▶ [Work item]: Please print the records below exactly as they are written.

Stored records:
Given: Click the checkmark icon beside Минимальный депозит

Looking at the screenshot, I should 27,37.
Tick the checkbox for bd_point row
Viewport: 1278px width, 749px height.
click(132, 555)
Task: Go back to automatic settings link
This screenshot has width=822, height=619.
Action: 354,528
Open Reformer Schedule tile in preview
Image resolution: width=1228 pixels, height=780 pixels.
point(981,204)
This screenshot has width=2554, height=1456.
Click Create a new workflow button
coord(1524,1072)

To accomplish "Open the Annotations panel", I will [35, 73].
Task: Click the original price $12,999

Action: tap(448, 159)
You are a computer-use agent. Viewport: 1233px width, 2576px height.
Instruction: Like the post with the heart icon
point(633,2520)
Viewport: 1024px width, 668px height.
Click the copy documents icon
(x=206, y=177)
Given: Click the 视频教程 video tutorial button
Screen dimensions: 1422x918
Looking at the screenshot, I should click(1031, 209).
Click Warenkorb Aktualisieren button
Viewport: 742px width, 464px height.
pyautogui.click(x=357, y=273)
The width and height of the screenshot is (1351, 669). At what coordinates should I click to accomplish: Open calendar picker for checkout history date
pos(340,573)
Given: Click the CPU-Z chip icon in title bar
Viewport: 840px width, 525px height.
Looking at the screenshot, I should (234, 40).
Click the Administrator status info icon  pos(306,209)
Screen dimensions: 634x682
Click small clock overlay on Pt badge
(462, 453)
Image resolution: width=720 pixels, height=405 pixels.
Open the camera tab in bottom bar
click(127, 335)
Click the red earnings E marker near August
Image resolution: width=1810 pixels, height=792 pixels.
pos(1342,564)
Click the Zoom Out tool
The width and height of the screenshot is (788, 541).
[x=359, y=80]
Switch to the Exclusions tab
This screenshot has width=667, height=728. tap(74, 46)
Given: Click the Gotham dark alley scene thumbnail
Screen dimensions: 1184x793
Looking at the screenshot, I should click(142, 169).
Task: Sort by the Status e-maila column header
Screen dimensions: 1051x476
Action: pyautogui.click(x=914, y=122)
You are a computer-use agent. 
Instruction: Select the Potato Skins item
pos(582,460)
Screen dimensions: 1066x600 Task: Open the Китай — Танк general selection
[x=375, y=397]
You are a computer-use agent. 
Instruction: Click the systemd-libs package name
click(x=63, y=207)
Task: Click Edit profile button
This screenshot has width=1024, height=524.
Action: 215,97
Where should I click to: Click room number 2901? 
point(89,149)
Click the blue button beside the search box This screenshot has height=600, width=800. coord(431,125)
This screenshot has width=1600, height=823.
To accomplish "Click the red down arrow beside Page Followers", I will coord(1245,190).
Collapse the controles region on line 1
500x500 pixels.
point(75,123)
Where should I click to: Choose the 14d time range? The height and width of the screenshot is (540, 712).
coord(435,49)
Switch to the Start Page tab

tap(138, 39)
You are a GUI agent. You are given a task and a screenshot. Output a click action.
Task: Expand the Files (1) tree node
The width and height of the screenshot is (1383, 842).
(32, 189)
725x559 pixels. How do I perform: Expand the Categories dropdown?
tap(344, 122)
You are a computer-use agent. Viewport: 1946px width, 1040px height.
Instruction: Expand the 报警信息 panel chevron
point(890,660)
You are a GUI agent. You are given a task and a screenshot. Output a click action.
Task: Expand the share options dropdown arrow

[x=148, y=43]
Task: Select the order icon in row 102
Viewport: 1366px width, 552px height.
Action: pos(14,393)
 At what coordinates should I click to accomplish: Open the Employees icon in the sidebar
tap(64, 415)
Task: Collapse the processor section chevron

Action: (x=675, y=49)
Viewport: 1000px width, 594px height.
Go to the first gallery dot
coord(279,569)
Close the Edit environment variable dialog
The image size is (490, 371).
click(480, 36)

▶ [Solution]:
Given: Click the checkmark icon beside Минимальный депозит

Looking at the screenshot, I should 27,37.
Tick the checkbox for bd_point row
Viewport: 1278px width, 749px height.
click(132, 555)
Task: Go back to automatic settings link
This screenshot has width=822, height=619.
Action: 354,528
Open Reformer Schedule tile in preview
Image resolution: width=1228 pixels, height=780 pixels.
point(981,204)
This screenshot has width=2554, height=1456.
Click Create a new workflow button
coord(1524,1072)

To accomplish "Open the Annotations panel", I will [35, 73].
Task: Click the original price $12,999

Action: tap(448, 159)
You are a computer-use agent. Viewport: 1233px width, 2576px height.
Instruction: Like the post with the heart icon
point(633,2520)
Viewport: 1024px width, 668px height.
Click the copy documents icon
(x=206, y=177)
Given: Click the 视频教程 video tutorial button
Screen dimensions: 1422x918
Looking at the screenshot, I should click(1031, 209).
Click Warenkorb Aktualisieren button
Viewport: 742px width, 464px height.
pyautogui.click(x=357, y=273)
The width and height of the screenshot is (1351, 669). At what coordinates should I click to accomplish: Open calendar picker for checkout history date
pos(340,573)
Given: Click the CPU-Z chip icon in title bar
Viewport: 840px width, 525px height.
Looking at the screenshot, I should (234, 40).
Click the Administrator status info icon  pos(306,209)
Screen dimensions: 634x682
Click small clock overlay on Pt badge
(462, 453)
Image resolution: width=720 pixels, height=405 pixels.
Open the camera tab in bottom bar
click(127, 335)
Click the red earnings E marker near August
Image resolution: width=1810 pixels, height=792 pixels.
pos(1342,564)
Click the Zoom Out tool
The width and height of the screenshot is (788, 541).
[x=359, y=80]
Switch to the Exclusions tab
This screenshot has width=667, height=728. tap(74, 46)
Given: Click the Gotham dark alley scene thumbnail
Screen dimensions: 1184x793
Looking at the screenshot, I should click(142, 169).
Task: Sort by the Status e-maila column header
Screen dimensions: 1051x476
Action: pyautogui.click(x=914, y=122)
You are a computer-use agent. 
Instruction: Select the Potato Skins item
pos(582,460)
Screen dimensions: 1066x600 Task: Open the Китай — Танк general selection
[x=375, y=397]
You are a computer-use agent. 
Instruction: Click the systemd-libs package name
click(x=63, y=207)
Task: Click Edit profile button
This screenshot has width=1024, height=524.
Action: 215,97
Where should I click to: Click room number 2901? 
point(89,149)
Click the blue button beside the search box This screenshot has height=600, width=800. coord(431,125)
This screenshot has width=1600, height=823.
To accomplish "Click the red down arrow beside Page Followers", I will coord(1245,190).
Collapse the controles region on line 1
500x500 pixels.
point(75,123)
Where should I click to: Choose the 14d time range? The height and width of the screenshot is (540, 712).
coord(435,49)
Switch to the Start Page tab

tap(138, 39)
You are a GUI agent. You are given a task and a screenshot. Output a click action.
Task: Expand the Files (1) tree node
The width and height of the screenshot is (1383, 842).
(32, 189)
725x559 pixels. How do I perform: Expand the Categories dropdown?
tap(344, 122)
You are a computer-use agent. Viewport: 1946px width, 1040px height.
Instruction: Expand the 报警信息 panel chevron
point(890,660)
You are a GUI agent. You are given a task and a screenshot. Output a click action.
Task: Expand the share options dropdown arrow

[x=148, y=43]
Task: Select the order icon in row 102
Viewport: 1366px width, 552px height.
Action: pos(14,393)
 At what coordinates should I click to accomplish: Open the Employees icon in the sidebar
tap(64, 415)
Task: Collapse the processor section chevron

Action: (x=675, y=49)
Viewport: 1000px width, 594px height.
Go to the first gallery dot
coord(279,569)
Close the Edit environment variable dialog
The image size is (490, 371).
click(480, 36)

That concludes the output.